Mentoring the students in Kingscourt were Lorraine Hickey, Michelle Hough, and Megan O’ Brien.

In Virginia, transition year students Emily Murphy and Grainne Walsh, mentored by Dr Miriam Nugent, examined 'How do the senses combine to influence taste?', deriving their project from Home Economics Class, where they tried different brands of the same food.

St Bricin's College in Belturbet last won the National Young Scientist award in 1984 when Seamus Fitzpatrick, Siobhan Murray and Geraldine Nicholl under the guidance of teacher Tommie McMahon took an agricultural project to the finals.

This year the mantle has been passed onto separate groups of students exploring two very topical projects, titled ‘Facebook Depression, is it Real?’ and ‘Border Towns and Brexit’.

Kayleigh Brady, Marina Lago and Paula Ivanova, make up the group working on Facebook Depression, is it Real? This project is about the effects of social media use on teenage moods, with second group comprising of Ciaran Egan, Kamil Podgajney and Jake Rodgers. Their project is based around the Brexit process and specifically how it will affect our local area and the border with Northern Ireland.

Finally, a group of students at Breifne College are examining the thoughts and opinions of parents and students at their school on the issue of gender neutral toilets.

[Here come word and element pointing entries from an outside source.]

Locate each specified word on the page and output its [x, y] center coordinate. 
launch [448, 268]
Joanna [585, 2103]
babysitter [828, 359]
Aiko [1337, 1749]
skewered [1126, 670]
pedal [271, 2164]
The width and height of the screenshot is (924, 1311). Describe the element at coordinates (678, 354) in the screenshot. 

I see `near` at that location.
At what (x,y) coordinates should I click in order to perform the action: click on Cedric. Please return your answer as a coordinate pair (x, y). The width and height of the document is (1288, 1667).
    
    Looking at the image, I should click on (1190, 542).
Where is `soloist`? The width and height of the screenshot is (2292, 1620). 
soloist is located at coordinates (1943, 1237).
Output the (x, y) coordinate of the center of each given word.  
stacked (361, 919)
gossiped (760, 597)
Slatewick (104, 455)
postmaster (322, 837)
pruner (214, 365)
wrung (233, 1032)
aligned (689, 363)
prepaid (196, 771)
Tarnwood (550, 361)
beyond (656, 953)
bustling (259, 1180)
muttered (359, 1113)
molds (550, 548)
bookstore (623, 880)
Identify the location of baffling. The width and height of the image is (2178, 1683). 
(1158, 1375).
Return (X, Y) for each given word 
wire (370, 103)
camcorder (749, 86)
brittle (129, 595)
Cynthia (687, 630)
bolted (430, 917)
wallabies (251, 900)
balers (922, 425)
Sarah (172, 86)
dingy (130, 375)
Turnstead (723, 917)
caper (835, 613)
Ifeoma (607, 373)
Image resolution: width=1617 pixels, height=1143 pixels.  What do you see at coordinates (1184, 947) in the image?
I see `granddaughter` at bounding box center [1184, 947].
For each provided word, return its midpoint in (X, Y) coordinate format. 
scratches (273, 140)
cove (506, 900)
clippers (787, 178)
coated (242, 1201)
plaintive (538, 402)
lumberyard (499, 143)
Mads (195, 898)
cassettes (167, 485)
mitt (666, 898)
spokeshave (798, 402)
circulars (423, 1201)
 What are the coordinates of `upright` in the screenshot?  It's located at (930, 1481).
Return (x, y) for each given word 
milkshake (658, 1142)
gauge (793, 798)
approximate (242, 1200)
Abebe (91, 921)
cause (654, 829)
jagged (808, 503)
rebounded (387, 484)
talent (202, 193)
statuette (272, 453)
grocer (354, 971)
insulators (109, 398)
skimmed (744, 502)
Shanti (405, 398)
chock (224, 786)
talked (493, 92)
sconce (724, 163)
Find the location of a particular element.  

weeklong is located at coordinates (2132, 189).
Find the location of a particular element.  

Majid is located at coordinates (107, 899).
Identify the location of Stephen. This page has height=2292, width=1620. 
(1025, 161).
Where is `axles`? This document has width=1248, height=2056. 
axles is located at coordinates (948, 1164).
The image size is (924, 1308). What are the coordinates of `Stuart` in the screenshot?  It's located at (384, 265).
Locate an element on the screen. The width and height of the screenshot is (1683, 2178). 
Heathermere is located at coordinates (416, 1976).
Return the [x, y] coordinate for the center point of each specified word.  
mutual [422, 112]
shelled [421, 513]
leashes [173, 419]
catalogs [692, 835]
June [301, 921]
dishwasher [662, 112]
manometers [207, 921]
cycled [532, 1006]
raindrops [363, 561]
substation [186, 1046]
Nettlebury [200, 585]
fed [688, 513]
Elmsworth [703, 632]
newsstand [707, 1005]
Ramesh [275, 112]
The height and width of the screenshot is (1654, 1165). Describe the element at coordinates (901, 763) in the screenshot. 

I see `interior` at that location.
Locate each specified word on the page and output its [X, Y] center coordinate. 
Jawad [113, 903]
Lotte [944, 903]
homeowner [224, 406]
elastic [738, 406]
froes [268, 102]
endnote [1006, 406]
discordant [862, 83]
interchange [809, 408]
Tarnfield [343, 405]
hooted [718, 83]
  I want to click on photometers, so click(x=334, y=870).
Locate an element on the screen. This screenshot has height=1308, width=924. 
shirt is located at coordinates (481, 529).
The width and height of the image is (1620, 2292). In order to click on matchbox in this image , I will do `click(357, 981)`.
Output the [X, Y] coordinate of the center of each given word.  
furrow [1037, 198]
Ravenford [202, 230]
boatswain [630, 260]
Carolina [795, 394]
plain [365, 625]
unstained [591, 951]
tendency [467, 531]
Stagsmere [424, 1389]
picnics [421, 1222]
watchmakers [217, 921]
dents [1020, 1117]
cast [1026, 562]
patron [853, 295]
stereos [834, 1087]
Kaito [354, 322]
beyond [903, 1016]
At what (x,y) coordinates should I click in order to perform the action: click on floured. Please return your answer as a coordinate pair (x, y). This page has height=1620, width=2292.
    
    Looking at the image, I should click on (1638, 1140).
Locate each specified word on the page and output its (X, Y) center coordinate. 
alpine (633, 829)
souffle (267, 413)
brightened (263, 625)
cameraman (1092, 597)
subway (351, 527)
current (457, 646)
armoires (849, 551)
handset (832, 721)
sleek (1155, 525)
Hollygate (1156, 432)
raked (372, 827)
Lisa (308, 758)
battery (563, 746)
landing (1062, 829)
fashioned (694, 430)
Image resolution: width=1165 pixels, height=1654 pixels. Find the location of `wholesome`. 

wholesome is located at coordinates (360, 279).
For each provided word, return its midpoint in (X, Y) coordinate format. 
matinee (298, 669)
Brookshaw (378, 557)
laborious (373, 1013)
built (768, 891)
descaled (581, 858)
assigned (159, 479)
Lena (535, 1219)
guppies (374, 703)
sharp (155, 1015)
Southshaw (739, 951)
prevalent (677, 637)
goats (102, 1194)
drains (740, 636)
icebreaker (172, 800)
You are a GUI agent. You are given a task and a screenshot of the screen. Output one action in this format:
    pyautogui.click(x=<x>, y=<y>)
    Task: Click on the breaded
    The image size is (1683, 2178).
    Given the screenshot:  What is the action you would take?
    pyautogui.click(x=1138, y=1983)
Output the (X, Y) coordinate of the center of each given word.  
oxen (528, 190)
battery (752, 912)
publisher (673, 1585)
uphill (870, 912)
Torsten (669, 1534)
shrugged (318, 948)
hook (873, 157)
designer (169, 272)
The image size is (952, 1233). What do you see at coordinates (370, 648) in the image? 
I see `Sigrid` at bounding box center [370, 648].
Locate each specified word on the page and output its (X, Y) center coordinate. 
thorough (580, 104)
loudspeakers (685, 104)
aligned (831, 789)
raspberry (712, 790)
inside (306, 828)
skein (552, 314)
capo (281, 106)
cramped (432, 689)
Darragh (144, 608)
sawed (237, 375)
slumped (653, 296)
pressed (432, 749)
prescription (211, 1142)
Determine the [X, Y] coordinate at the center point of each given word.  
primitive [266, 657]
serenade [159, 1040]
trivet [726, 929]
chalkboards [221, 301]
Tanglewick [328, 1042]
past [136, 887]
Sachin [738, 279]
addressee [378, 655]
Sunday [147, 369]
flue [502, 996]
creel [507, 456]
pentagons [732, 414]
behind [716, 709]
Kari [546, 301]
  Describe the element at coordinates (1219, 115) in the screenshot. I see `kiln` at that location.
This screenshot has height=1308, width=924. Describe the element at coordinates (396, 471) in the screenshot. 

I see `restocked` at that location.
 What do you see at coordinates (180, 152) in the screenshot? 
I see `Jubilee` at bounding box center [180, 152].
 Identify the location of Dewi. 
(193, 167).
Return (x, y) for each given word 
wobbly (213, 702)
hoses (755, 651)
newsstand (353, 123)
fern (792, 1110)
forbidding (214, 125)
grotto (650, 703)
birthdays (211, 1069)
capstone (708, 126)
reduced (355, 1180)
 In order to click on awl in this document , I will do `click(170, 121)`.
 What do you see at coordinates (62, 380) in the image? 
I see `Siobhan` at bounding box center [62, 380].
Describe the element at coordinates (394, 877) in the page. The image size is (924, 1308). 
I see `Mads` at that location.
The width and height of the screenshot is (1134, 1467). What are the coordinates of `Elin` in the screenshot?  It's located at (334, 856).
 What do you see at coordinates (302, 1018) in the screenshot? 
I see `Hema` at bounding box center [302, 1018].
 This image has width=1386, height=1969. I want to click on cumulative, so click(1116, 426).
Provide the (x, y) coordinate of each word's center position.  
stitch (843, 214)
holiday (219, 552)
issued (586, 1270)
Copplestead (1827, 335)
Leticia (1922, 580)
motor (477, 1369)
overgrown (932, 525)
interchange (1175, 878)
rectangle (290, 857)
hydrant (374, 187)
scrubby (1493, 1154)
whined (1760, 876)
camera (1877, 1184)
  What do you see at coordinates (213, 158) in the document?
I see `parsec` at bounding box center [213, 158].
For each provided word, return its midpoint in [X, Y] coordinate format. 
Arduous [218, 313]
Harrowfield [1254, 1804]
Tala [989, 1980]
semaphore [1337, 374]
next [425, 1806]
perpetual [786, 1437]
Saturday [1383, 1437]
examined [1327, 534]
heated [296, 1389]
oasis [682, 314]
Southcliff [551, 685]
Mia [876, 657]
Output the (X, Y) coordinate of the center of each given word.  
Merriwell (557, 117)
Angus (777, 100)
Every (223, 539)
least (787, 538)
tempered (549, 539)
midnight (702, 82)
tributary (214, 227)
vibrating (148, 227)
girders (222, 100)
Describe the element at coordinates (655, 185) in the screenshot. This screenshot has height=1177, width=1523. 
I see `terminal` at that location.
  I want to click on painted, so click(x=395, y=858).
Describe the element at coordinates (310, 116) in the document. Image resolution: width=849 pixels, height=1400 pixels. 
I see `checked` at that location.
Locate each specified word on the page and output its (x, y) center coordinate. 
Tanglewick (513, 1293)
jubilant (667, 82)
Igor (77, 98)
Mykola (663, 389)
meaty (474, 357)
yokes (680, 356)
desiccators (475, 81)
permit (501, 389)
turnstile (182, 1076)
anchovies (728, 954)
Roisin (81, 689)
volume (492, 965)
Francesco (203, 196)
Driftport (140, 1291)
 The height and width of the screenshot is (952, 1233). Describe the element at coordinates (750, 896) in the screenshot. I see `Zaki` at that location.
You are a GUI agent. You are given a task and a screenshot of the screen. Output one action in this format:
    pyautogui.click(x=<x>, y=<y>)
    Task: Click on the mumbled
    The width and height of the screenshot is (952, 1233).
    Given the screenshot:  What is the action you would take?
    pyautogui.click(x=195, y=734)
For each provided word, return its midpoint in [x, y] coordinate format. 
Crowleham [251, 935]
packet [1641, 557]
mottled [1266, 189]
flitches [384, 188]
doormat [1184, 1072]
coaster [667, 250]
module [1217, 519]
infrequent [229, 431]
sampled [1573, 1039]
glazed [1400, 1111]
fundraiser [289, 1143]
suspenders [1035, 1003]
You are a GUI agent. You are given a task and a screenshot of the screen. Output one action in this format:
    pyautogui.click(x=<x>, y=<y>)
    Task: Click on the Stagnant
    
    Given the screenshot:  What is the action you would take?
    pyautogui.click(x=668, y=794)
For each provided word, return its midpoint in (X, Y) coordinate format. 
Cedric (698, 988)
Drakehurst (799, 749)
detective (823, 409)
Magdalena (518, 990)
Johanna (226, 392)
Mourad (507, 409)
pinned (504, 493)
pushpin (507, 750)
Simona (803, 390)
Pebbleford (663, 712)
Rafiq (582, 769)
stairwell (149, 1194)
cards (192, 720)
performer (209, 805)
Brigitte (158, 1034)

For their project they used surveys to calculate what people thought about the initiative.

The exhibition, now in its 54th year, is expected to be attended by more than 50,000 people throughout the week.

As well as the shortlisted student projects on display, there are a further four exhibition halls filled with cutting-edge science and technology-based exhibits and entertainment.

Final judging takes place later today, with Young Scientist or Scientists of the year being crowned at a grand ceremony which in the BT Arena of the exhibition hall, starting from 5.30pm.